Condoleezza Rice talks technology

U.S. Secretary of State discusses anything but the Iraq war

U.S. Secretary of State Condoleezza Rice was happy to talk about technology, the environment, and alternative energy sources during a brief few minutes with the press in Silicon Valley on Thursday. But the Iraq war was off-limits.

Rice made a few stops in northern California, checking out an electric car built by Tesla Motors and then meeting with such executives such Cisco Chairman and CEO John Chambers and Chairman and CEO Marc Benioff at the Four Seasons Hotel in East Palo Alto, Calif. She and Australian Foreign Minister Alexander Downer were hosted by TechNet, which features a political network of CEOs promoting innovation.

"We are here because we want as foreign ministers to understand a little bit better what is going on in some of the most exciting areas of technology and development," Rice said. Technology will affect how business is conducted during the next several years, Rice said.

A former provost at nearby Stanford University, Rice stressed the issues of global competitiveness, seeking alternative fuel sources, and addressing the problems of greenhouse gas emissions and climate change.

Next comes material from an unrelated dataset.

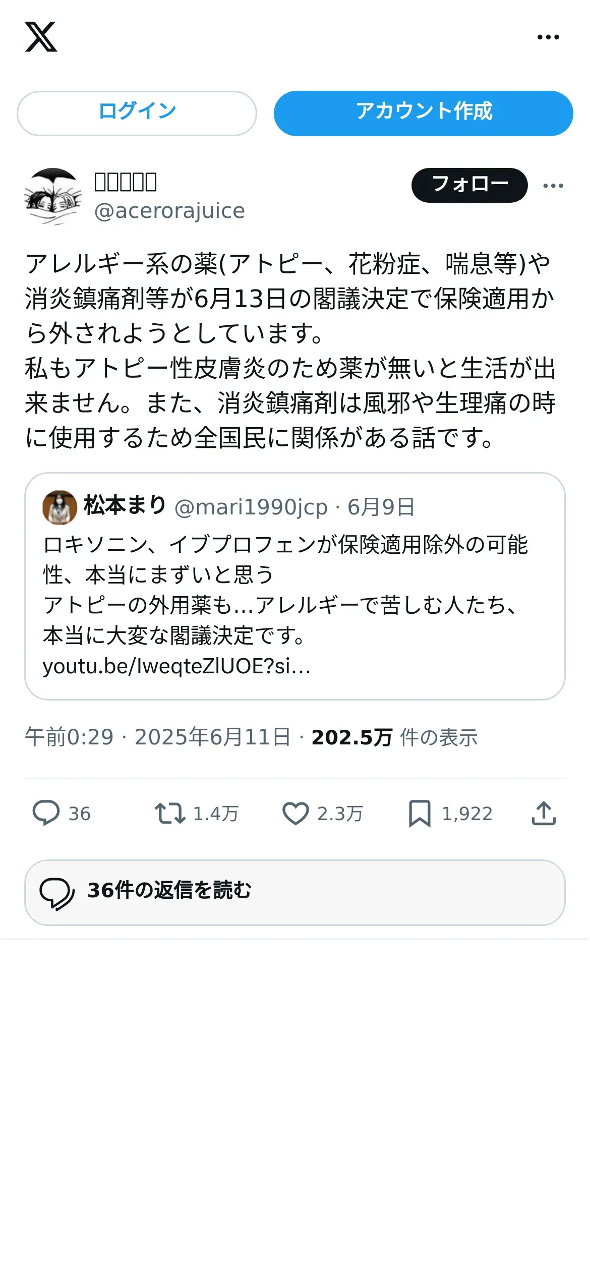This screenshot has height=1277, width=590.
Task: Bookmark the post showing 1,922
Action: (x=420, y=813)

But as the 11-minute press access portion of the meeting was ending, she declined to respond to a reporter's request to talk about the Iraq war spending bill.

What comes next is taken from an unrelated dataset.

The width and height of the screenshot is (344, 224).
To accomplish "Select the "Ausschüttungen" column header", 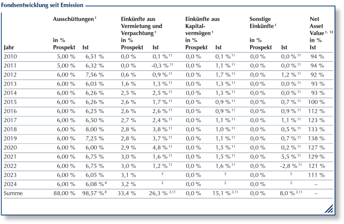I will (x=73, y=19).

Downer, meanwhile, said it had been a "fascinating morning." He added he was impressed with the relationship between universities like Stanford and the private sector. "The massive investment in universities here has been a tremendous boon to the economy," said Downer.

Australia, he said, has benefited from technology. "The information and communications technology revolution has been a great thing for us," Downer said. "It's drawn our country much more into the mainstream of the world than it would have been before the advent of that technology."

Consumers' concerns drive the market, and they are interested in clean air and environmental issues, Downer said.

"If these environmental problems are going to be solved, they're not just going to be solved by government fiat," and new laws, he said. "They're going to be solved by technology," Downer said.